In most houses no special means of ventilation are provided, windows, doors and fire-places being trusted for ensuring a sufficient supply of fresh air. These do not suffice in well-built houses, unless the inhabitants train themselves into enduring the currents of air necessarily associated with open windows and doors. They are, however, aided in the majority of houses by the porosity of walls, by currents of air through crevices of wood-work, and so on. It is desirable that adequate special provision for ventilation should be made for every house when it is built, and that as much care and forethought should be exercised in this respect as in the laying on of a water-supply or sanitary appliances connected with drainage.
Whatever the system of ventilation adopted, it is wise to _flush rooms frequently with fresh air_. This is best effected by throwing the windows wide open whenever a room is left unoccupied. In this way a much more thorough and complete purification is effected than by any other means. This is especially important in the case of bedrooms, in which organic impurities are most prone to accumulate.
Not only should rooms be ventilated, but likewise _the furniture_ they contain. This again is most important for bedrooms. Beds should not be “made” till sometime after using; and in the interval, should be freely exposed to the air. The same applies to night apparel.
It is well to allow _rooms to lie fallow_ at intervals. Organic matter accumulates about a room, and devitalises any air which enters. If the room is vacated, and flushed with air for a continuous period, it becomes sweeter and purer. The importance of this is now well recognised in the case of hospital wards.

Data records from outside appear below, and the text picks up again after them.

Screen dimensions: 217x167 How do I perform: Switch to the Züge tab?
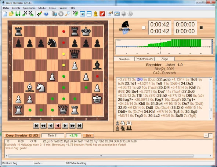coord(164,59)
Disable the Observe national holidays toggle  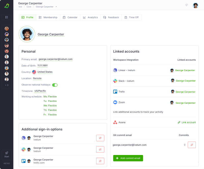[x=55, y=85]
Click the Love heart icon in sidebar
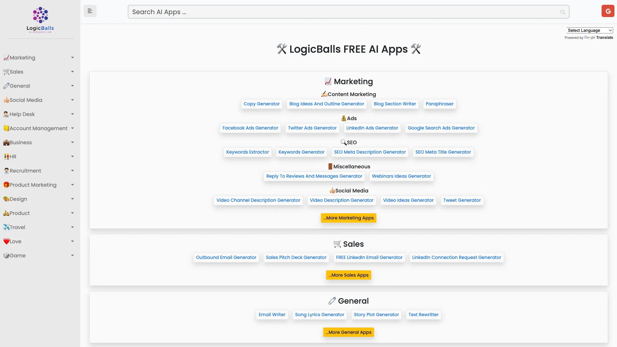 click(x=6, y=241)
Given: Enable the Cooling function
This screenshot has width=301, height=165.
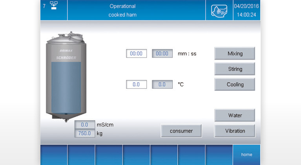Looking at the screenshot, I should [235, 84].
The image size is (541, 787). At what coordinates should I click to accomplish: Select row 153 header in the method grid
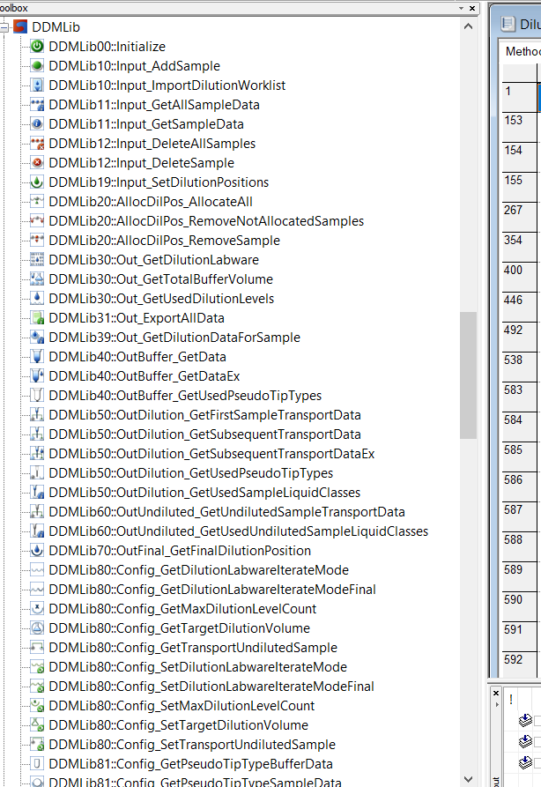pyautogui.click(x=514, y=121)
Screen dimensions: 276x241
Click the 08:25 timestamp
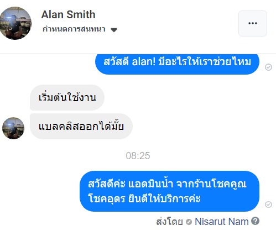[138, 156]
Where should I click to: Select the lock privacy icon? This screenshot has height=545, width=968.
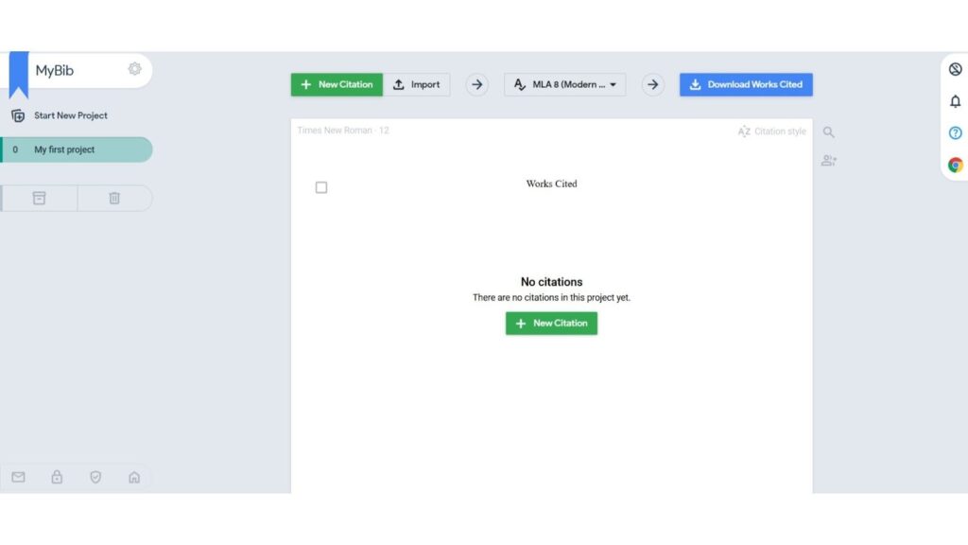pos(57,478)
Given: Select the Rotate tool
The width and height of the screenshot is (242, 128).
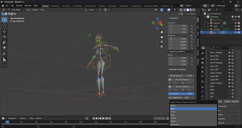Looking at the screenshot, I should [4, 37].
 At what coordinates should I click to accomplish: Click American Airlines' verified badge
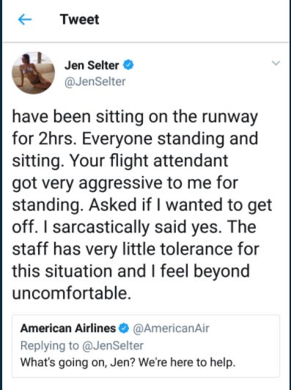(124, 328)
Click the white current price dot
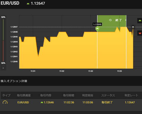Image resolution: width=142 pixels, height=114 pixels. click(133, 27)
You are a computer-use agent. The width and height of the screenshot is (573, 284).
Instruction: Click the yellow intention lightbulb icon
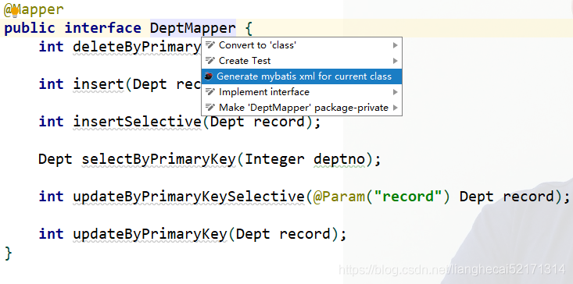(15, 12)
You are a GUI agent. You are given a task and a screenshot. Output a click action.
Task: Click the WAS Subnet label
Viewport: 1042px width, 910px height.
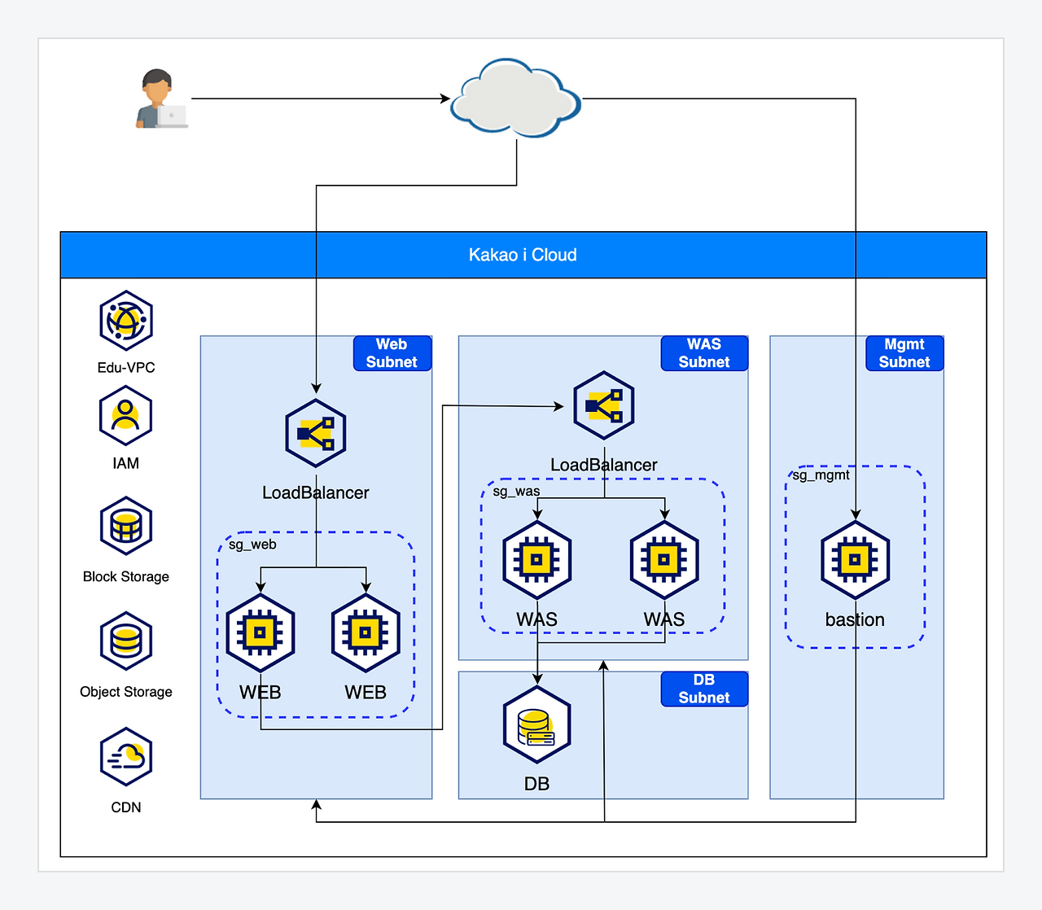pyautogui.click(x=704, y=353)
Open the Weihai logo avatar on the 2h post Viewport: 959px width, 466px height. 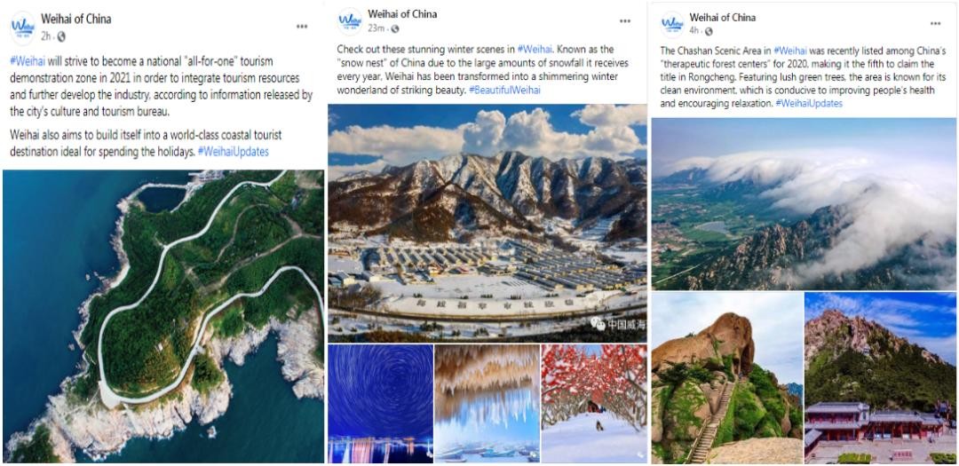pos(22,27)
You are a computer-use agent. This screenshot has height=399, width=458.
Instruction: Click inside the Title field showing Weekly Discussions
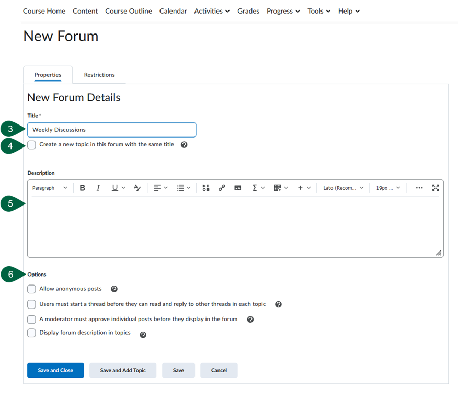coord(111,130)
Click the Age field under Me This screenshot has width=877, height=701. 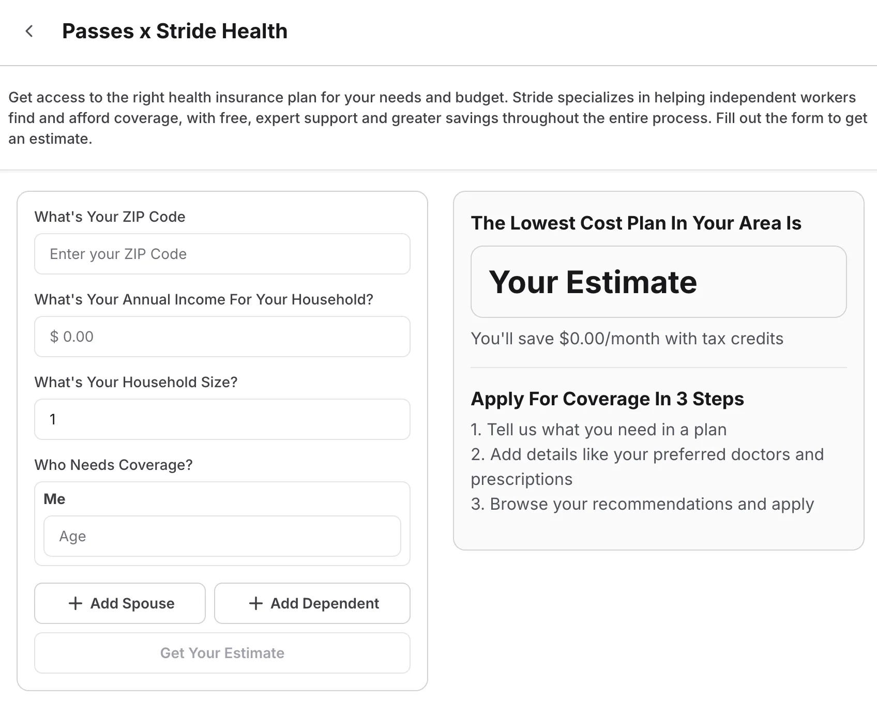click(222, 536)
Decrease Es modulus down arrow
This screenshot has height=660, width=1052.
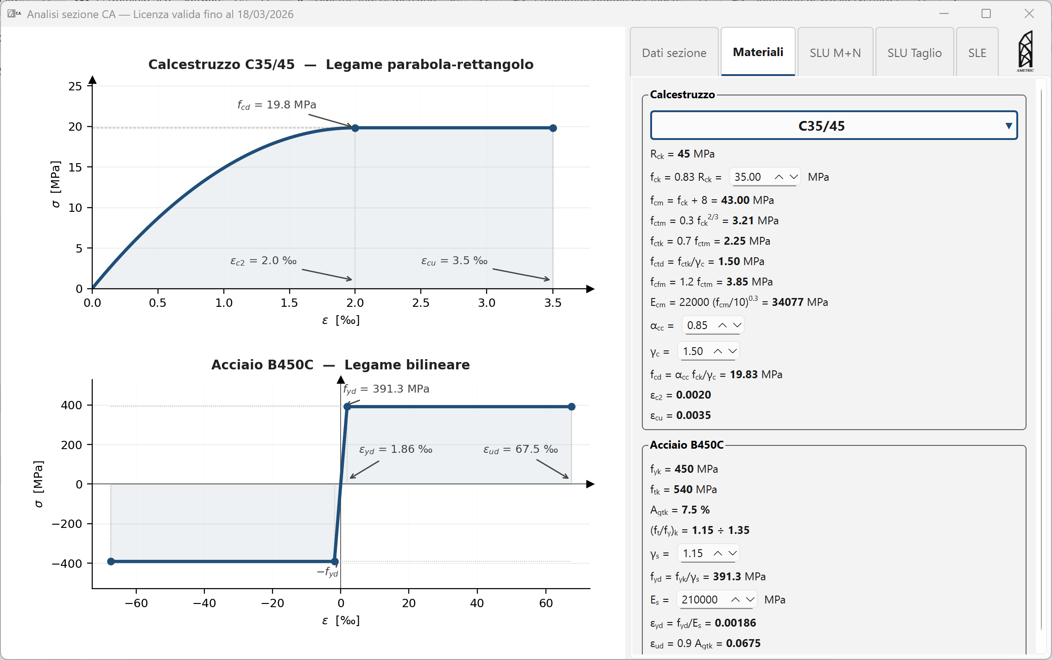[x=750, y=600]
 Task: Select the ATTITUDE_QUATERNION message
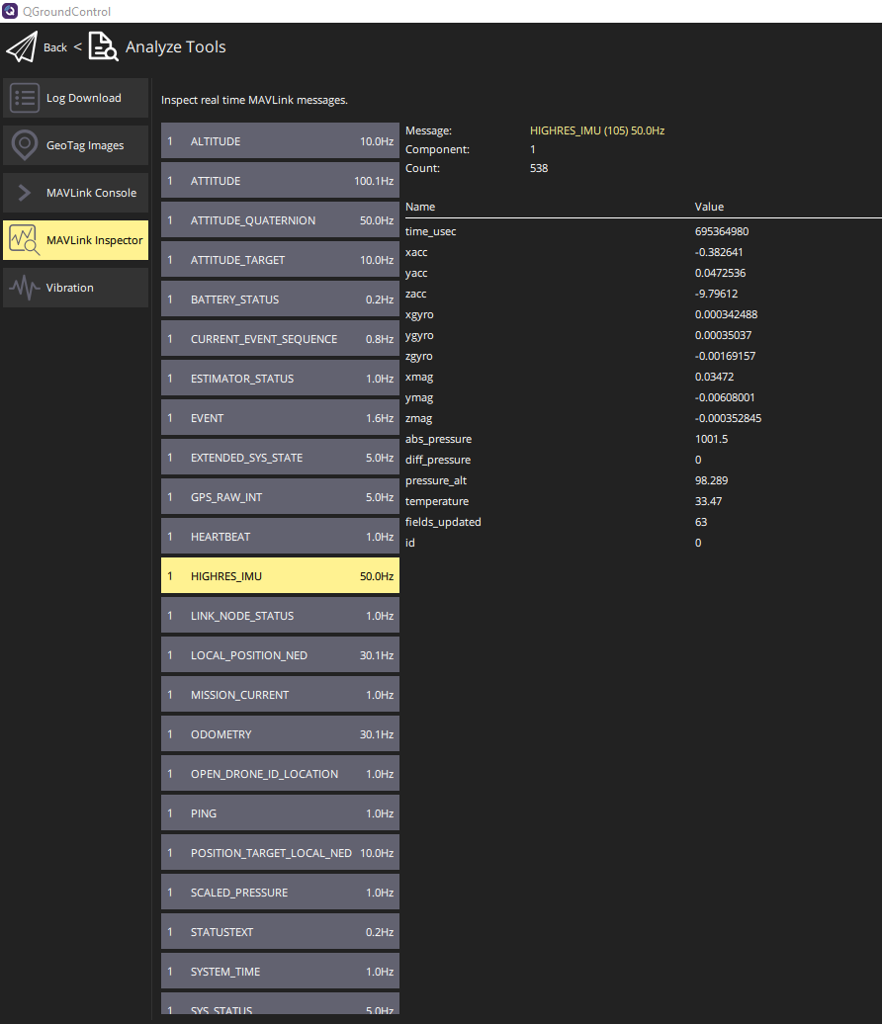click(280, 220)
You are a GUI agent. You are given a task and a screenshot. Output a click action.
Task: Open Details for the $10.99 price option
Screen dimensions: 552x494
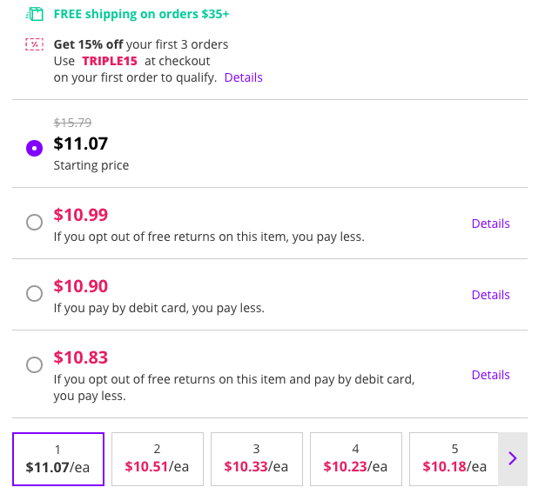[490, 224]
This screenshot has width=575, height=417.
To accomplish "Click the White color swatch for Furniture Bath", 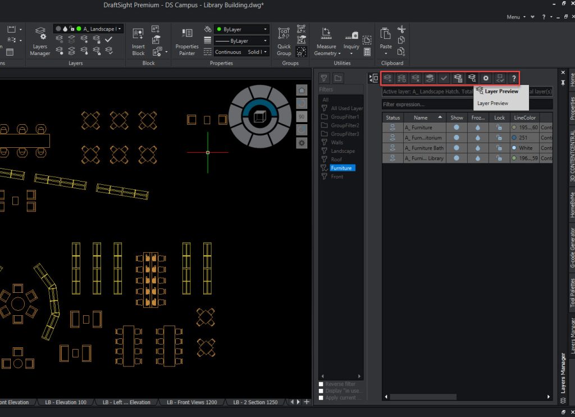I will pos(514,148).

Such temporary disuse of rooms must not, however, be regarded as sufficient without thorough cleansing of every surface in them, in order effectively to remove all organic and other dust.
=An Inlet and Outlet= for air should both be provided. According to some an inlet only is required, while others would only provide an outlet; but a perfect system of ventilation requires both. As heated air expands, the outlets should theoretically be larger than the inlets; but as the average difference of temperature is only 10°-15° Fahr., the expansion is only slight, and may be practically neglected.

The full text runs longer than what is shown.